John Rockwell said...

Gammas need to be exiled to the harsh wilderness with only the reformed allowed to rejoin society.

Harsh said...

What a mincing queen. I hope someone got him a fainting couch.

Troy Lee Messer said...

I admire the Dark Lord's patience of weeding through all that crap to give ua a heads up. Good grief this kid needs an emotional tampon or something to soak up all that gammaness

Gulo Gulo said...
This comment has been removed by the author.
Gulo Gulo said...

This is the writings of a guy without a lot going on in his life. He knows it too. Hes not where he wants to be. But instead of acknowledging this, accepting it and working hard to change, he chooses to posture. Posing that he is this or that. He then acts like a fuckn asshole when someone doesn't kiss his ass and treat his offer for help like its the discovery of the Holy Grail. What a Tool.
You dodged a bullet on that one.

ScottC said...

Why are these men so angry?

Anonymous said...

He Does It For Free...

Haus frau said...

Amazing that he would go to such effort to embarrass himself.

Haus frau said...

Amazing that he would go to such effort to embarrass himself.

liberranter said...

I don't envy you, Vox. I would have to imagine that the number of guys like this one probably vastly outnumber the grownups who correspond with you.

Laguna Beach Fogey said...

What a prick.

Good show, Vox.

Casher O'Neill said...

Wow, someone should've stayed on his meds. Though perhaps he was mad at you because he needed a signing bonus to renew the prescription.

Happy Housewife said...

A normal, well adjusted person would have responded with "I'm sorry, I was just eager to help out. Here's my number."

Might be time for some meds. Or Jesus.

Anonymous said...

Pedoface McBitcherson
Listen here, I am not your little small fry trying to work for a big dog, and I have zero interest in donating my top notch professional design services to anyone who thinks they can talk like that to me



is this guy related to Ted Cruz? because this sounds exactly like Ted's refusal to endorse Trump.

Daniel said...

Gammas tend to have a medication count that is in inverse proportion to the SS N-scale. He must have mistaken them for skittles.

Unknown said...

We usually get what we deserve in lIfe. Some savage karma there though. No-one needs that.

mh01701@gmail.com said...

Perhaps a 12 step program for emotional addicts.

swiftfoxmark2 said...

I often worry if I am a Gamma but then I read stuff like this and realize that I am thankfully not.

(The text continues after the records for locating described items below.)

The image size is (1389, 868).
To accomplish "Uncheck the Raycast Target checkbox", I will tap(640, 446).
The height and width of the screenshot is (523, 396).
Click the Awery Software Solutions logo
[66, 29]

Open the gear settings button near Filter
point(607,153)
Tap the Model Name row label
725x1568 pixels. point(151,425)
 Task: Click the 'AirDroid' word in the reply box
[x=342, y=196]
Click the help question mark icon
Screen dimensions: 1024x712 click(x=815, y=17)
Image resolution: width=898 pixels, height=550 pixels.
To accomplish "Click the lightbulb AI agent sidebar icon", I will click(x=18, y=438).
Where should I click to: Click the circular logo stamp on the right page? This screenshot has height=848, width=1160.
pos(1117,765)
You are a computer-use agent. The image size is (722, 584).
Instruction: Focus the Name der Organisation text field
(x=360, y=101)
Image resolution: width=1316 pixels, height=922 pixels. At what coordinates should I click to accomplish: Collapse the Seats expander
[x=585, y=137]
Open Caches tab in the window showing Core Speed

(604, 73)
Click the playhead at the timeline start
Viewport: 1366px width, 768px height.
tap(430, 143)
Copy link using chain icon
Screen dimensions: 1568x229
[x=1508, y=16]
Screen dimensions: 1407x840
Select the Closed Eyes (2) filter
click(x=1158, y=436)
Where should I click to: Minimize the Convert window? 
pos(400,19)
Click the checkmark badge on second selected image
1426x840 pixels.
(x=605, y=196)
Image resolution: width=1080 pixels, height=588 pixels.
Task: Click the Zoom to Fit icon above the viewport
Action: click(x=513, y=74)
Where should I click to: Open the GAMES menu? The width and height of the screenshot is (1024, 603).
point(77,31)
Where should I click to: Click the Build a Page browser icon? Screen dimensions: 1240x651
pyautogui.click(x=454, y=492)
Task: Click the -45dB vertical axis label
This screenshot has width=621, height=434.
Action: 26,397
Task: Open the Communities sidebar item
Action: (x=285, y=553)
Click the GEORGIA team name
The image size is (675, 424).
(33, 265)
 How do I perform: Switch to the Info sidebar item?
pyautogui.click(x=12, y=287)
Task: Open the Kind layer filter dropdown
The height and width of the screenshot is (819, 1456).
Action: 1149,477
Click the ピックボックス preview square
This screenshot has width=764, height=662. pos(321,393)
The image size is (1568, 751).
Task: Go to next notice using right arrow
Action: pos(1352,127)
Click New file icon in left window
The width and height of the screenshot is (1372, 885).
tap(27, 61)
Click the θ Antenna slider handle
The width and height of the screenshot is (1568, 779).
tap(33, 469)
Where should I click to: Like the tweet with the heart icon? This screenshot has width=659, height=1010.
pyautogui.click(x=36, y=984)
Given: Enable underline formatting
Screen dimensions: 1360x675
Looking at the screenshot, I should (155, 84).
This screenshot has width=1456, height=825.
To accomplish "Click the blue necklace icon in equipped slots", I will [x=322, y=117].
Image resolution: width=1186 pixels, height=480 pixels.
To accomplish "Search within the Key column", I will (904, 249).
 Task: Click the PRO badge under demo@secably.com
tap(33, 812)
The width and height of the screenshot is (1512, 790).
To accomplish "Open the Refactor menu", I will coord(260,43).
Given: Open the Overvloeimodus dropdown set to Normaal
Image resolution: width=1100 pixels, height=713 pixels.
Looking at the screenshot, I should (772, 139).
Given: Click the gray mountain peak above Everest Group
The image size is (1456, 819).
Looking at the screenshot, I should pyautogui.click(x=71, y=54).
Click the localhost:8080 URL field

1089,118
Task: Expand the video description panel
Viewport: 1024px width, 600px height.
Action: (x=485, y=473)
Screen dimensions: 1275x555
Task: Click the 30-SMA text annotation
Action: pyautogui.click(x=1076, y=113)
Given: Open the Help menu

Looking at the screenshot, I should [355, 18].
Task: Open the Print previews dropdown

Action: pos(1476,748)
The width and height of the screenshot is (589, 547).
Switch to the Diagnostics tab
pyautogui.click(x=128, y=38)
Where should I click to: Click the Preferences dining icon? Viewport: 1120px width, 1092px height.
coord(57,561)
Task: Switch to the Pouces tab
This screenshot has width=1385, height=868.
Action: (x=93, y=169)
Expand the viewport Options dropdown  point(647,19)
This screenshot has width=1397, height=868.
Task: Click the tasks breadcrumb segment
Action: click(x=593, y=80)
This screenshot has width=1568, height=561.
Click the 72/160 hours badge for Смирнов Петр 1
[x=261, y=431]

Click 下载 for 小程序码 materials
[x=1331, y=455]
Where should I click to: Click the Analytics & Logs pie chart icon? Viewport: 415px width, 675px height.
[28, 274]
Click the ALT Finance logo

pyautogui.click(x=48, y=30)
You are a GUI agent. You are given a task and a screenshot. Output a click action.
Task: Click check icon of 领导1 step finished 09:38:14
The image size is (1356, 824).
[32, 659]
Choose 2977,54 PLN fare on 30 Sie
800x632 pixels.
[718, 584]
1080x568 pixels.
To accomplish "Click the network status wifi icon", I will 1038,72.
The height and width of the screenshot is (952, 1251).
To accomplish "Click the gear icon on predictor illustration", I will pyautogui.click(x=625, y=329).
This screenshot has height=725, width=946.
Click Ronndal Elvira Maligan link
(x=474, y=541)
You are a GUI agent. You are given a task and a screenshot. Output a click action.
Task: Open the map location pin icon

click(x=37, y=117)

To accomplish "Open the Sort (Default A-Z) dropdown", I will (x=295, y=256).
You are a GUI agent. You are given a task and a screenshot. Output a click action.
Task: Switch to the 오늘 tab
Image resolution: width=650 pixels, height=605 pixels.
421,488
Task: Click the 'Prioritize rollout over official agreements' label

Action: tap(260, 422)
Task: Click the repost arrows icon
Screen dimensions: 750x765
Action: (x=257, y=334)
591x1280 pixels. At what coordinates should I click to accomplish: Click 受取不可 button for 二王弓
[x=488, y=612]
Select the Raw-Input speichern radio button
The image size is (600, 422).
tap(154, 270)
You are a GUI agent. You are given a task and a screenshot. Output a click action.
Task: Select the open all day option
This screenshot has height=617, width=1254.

Seriously, I think the last time I needed an email response from Vox was when I was purchasing a WarMouse from him. And that time he had been in the hospital. Even then I didn't flip out when I didn't get a response in a timely manner.

Ceasar said...

Dude seems to have alot of time to indulge in drama. Not a good sign for a possible team member or volunteer.

Anonymous said...

So many words to express the sentiment. Does not bode well for productivity.

MichaelJMaier said...

Well... gammas ARE amusing at times. Damn, didn't take much, did it?

Panzerdude said...

As I learn more about Gammas, one trait that they seem to lack, completely, is "grace". Another way to state this is "The Golden Rule" - do unto others as you would have them to unto you.

Gammas do to others what they would never want done to themselves. Conversely, when someone purposefully or inadvertently touches a Gamma's nerve, there is no consideration of the other, so, grace, manners, propriety, etc. are all thrown overboard so the Gamma can vent.

Only the Lord can redeem such a person...

Anonymous said...

@pdwalker

that doesn't sound gamma, that sounds mentally ill.

It may be somewhat worse than the average, but it's still very much within the spectrum. On Disqus, within the past year I've tripped two into launching long, obscene tirades at me just by calling them "cuckservatives".

didn't this jerk have a mother to teach him proper manners and behaviour?

Most likely didn't have a father doing so.

i think wikipedia has a spot for him. he'd fit right in.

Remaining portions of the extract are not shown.